And The Winner, After Bernanke's Humphrey Hawkins Dog & Pony Show, By Unanimous Decision Is.... Gold

Tyler Durden's picture

Stocks dumping, dollar at all time lows against a plethora of FX pairs, while gold (and silver) is sticky as superglue and remains just a few dollars away from its all time nominal highs, and just short of $1,600, which we expect will be taken out as soon as the world realizes that the Greek 2 Year spread to Bunds is now over 30% and that Europe is not fixed. Perhaps Bernanke would like to take another stab at that whole "is gold money" question...

Stocks versus Gold and Silver: by unanimous decision....

And Greek 2 Year spread to Bunds:

In the meantime, the market remains totally schizophrenic, as QE3 goes from ON to OFF, based on how the Chairman wants to move the market. Remember: QE3 will not begin until the S&P is below 1,000. Although schizophrenia is nothing new, and merely a continuation of yesterday's deranged activity, as explained by Art Cashin:

Thank Ye, Bernanke - or - Maybe Not - The financial media claims that yesterday’s action was all about Chairman Bernanke’s Congressional Testimony. While it was a significant influence, it wasn’t the whole story. In fact, yesterday’s market was an interesting tutorial on market reaction.

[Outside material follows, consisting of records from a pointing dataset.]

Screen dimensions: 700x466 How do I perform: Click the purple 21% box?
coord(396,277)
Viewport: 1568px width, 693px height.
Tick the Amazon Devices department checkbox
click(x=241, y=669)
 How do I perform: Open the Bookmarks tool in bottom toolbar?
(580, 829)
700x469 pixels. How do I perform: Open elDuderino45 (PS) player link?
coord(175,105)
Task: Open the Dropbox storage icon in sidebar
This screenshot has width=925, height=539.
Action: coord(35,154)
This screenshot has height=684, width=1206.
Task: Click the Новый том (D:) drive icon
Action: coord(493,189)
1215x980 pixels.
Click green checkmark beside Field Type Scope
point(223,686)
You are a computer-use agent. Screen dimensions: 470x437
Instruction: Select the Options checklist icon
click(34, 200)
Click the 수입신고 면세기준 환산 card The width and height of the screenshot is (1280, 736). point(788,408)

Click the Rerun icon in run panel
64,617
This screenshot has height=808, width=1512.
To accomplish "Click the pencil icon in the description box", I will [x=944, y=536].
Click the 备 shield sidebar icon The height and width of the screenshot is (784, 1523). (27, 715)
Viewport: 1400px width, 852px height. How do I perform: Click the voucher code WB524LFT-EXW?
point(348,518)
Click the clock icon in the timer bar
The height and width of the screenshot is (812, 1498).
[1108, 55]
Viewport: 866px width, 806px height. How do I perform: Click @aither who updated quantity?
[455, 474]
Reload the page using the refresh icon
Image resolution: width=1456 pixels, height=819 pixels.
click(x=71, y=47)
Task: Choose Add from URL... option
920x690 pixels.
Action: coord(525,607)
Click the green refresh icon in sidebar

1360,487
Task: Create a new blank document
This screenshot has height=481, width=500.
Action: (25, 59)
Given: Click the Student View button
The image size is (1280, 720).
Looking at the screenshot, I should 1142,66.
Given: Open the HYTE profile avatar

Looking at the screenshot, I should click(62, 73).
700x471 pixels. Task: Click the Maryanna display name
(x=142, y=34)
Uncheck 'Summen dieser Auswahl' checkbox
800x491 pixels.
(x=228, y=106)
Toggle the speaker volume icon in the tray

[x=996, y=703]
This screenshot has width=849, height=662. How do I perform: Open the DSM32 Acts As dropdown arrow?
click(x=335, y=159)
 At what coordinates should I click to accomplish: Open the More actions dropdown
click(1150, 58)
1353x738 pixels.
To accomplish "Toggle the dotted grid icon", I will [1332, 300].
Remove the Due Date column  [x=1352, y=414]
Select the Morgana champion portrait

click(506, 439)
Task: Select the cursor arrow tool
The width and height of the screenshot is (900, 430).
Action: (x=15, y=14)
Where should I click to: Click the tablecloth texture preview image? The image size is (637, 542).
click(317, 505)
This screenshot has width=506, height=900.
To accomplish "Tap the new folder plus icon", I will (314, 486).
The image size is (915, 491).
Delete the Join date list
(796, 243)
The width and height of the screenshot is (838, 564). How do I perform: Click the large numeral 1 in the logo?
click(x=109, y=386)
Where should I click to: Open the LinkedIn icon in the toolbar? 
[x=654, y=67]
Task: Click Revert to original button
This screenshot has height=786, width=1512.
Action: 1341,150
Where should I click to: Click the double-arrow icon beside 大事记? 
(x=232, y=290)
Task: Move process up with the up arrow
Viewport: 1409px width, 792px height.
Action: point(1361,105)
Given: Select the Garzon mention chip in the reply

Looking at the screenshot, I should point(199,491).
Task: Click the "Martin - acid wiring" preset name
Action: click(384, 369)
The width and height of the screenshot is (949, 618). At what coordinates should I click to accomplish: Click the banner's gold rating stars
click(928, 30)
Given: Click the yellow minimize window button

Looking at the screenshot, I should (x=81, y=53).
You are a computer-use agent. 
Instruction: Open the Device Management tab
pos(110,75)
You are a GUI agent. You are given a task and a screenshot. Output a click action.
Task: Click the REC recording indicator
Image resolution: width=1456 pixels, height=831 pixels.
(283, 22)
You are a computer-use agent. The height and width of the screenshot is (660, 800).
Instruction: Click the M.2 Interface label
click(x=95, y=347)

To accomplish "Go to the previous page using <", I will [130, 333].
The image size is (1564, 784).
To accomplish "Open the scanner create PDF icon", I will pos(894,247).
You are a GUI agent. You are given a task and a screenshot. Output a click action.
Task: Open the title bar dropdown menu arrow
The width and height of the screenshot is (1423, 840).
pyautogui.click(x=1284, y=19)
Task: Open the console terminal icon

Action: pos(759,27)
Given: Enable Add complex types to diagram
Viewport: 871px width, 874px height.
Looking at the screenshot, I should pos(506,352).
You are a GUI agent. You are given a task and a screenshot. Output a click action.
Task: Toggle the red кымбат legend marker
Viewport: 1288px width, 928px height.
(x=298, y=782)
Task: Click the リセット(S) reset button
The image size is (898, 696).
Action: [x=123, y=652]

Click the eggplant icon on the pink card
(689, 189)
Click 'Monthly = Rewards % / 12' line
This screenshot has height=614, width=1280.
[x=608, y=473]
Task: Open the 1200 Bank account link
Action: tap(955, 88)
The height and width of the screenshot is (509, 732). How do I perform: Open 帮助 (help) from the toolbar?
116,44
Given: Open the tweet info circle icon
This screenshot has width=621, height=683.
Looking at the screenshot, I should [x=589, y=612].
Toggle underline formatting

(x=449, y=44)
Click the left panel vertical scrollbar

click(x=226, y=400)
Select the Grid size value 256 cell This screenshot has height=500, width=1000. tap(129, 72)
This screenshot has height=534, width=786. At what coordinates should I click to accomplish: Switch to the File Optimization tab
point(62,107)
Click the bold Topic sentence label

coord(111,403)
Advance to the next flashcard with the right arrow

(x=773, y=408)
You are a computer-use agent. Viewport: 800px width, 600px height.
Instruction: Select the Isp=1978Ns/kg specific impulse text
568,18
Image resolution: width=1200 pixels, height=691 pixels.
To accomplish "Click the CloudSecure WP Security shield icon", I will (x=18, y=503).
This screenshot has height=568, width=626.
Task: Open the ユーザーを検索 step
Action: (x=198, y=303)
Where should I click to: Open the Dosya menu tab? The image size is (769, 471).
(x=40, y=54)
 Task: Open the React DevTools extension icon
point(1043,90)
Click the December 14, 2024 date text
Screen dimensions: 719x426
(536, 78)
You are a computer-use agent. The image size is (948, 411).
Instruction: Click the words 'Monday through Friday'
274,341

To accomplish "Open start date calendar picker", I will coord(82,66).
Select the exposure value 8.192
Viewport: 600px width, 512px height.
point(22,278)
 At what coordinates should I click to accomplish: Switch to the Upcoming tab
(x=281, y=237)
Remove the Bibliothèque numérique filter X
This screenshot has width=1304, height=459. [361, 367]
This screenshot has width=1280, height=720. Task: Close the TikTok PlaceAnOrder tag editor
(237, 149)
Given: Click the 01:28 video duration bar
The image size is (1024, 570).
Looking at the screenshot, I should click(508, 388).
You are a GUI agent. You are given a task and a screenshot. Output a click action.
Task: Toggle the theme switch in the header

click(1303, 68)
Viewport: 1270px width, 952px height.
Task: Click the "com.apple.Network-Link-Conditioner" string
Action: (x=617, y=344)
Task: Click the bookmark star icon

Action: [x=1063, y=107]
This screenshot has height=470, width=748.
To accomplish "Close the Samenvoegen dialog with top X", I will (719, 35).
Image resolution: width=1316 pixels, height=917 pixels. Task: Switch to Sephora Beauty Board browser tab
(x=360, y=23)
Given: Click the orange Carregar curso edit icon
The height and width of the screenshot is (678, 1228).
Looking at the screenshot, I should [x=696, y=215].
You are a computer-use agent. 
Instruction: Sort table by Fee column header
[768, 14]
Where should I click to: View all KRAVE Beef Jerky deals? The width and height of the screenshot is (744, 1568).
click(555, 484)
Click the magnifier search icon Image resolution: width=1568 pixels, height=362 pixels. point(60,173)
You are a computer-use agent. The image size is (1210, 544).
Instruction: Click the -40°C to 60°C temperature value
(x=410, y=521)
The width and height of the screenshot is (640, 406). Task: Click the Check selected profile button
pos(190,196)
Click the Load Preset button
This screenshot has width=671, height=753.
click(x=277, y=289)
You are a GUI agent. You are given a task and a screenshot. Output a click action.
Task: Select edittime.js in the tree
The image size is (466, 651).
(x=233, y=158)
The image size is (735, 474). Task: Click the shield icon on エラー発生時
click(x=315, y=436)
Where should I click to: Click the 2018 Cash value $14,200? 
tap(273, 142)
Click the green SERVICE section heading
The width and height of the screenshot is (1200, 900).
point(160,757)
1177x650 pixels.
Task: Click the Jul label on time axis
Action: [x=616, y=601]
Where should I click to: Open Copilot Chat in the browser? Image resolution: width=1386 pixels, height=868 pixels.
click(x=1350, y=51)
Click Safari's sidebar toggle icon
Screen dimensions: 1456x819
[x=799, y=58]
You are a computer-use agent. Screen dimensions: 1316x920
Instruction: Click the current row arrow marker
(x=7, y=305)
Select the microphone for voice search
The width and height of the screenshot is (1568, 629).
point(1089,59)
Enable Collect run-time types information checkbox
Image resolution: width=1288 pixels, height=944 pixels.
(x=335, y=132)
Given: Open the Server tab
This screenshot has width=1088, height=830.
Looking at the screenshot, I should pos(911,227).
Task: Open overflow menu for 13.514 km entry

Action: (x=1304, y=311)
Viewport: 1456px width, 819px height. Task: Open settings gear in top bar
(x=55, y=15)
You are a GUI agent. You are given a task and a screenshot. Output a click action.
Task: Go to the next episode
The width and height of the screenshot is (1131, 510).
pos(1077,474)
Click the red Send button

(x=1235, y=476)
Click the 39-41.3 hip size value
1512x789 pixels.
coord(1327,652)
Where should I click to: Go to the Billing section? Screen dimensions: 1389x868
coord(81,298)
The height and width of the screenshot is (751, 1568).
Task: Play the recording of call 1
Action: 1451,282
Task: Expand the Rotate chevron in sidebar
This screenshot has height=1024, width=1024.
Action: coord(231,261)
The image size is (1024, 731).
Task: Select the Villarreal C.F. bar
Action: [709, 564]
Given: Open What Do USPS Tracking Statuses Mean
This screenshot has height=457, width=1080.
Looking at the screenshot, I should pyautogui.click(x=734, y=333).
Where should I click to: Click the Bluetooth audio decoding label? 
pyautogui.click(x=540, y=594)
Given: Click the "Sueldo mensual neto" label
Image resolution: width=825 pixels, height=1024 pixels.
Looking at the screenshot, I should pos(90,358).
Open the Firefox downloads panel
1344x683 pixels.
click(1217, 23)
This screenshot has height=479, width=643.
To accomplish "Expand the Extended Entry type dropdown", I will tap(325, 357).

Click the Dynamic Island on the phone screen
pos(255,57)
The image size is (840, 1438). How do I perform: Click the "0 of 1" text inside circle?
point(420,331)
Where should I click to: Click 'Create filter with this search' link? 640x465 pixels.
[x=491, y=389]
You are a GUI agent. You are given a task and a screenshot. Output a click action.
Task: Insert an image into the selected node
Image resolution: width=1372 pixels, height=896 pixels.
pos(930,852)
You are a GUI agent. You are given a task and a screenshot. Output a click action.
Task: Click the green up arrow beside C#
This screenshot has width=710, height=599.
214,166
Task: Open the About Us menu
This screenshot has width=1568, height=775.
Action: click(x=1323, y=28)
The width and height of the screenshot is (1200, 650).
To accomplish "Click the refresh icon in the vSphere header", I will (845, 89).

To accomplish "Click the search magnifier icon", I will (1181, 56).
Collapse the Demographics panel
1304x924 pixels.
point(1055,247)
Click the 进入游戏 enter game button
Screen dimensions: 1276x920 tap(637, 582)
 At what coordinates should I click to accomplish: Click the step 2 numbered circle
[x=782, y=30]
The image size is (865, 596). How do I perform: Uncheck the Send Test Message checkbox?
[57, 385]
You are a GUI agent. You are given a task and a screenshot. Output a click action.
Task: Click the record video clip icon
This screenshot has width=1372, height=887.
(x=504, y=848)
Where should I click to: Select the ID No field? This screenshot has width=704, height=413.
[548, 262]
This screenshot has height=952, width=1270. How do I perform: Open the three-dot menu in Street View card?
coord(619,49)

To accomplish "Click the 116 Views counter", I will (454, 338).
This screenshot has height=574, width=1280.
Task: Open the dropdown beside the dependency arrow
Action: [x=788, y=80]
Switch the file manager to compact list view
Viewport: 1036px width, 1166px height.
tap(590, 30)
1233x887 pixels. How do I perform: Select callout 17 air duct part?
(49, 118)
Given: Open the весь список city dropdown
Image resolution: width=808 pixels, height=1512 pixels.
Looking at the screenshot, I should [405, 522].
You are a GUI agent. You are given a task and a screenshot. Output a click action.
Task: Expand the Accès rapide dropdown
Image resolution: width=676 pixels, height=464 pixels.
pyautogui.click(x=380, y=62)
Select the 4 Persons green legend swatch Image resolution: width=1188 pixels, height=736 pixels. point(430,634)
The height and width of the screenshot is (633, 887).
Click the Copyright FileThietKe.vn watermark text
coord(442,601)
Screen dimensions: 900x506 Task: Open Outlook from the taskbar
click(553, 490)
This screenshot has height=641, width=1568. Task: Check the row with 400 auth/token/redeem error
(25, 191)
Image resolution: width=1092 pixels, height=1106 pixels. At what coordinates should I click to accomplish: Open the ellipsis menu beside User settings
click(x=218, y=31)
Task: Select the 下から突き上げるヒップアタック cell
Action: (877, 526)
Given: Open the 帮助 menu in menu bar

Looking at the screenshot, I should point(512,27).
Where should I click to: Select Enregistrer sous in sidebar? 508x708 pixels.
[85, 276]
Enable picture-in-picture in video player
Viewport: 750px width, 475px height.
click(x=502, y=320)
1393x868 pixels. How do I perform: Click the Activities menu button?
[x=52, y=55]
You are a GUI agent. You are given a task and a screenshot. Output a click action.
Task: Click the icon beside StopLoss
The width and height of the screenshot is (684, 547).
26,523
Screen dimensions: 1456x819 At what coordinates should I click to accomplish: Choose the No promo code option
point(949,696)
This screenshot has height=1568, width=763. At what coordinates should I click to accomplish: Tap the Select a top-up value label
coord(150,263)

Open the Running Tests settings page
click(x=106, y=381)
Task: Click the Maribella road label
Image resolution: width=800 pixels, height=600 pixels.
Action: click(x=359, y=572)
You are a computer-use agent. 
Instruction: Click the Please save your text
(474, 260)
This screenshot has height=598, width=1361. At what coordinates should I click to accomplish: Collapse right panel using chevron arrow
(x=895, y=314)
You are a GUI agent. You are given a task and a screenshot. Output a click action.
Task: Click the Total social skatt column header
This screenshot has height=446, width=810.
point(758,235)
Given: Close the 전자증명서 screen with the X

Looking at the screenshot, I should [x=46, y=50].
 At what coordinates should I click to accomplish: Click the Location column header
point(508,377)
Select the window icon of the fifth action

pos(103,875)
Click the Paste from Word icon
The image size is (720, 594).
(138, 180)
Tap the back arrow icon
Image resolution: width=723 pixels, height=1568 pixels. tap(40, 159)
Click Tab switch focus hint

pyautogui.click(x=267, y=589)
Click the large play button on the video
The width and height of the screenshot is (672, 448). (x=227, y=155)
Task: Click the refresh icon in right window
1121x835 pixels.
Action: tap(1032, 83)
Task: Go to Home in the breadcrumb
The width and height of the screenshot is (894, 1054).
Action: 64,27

The market’s firmer tone began in the wee small hours of the morning with the solid economic data out of China. It was evident that the recent series of rate hikes and reserve tightening had not crippled the Chinese economy. That was one less thing to worry about, keeping the concern areas to Europe and the U.S.

The firming market was further aided by some cooing noises on Italy from the rating agencies - not an actual upgrade but reassurances nonetheless. And dawn had not even hit New York yet.

Then, around 9:00, Boston Fed President Rosengren strode to the podium. He called Friday’s payroll data “dismal” and said that Fed policy must remain accommodative. That seemed to reinforce the hint of a QE3 that the markets thought they sensed in the FOMC minutes Tuesday afternoon.

So, as the opening bell neared, futures were predicting an up-move of about 50 points in the Dow. That’s what happened and almost immediately stocks began to consolidate in front of the Bernanke testimony.

At 10:00, the text of the testimony was released and markets and pundits seized on his presentation of possible further stimulative moves. They proclaimed it QE3, confirming that image from both the FOMC minutes and from Rosengren’s comments less than an hour earlier.

The result was instantaneous. Within minutes, the Dow was up over 100 points and rocketing higher. By 10:30, the Dow was up 165 points. Stocks then paused as the testimony continued.

As the testimony moved on, analysts began to re-examine the text. The further measures did not appear a foregone conclusion. Some skeptical comments began to show up on the TV screens.

Then shortly after 1:00, Dallas Fed President, Fisher began to speak. He seemed to say the Fed had done enough and should engage in watchful waiting. That made the likelihood of a quick QE3 seem a lot less certain. Bids began to fade. By 2:30, stocks had given up over half their gains.

Around 3:00, some more aggressive selling began. After the close, some attributed that selling to some remarks by Speaker Boehner on the debt ceiling stalemate. That may have been the case but we didn’t hear it on the floor at the time.

At any rate, the 3:00 selling continued for over a half an hour. At that point, traders began to worry that we might actually fall into negative territory. Luckily, they got bailed out (a bit) by market on close buyers. Lots of action in response to lots of influences. A lot better than recent robo-trading.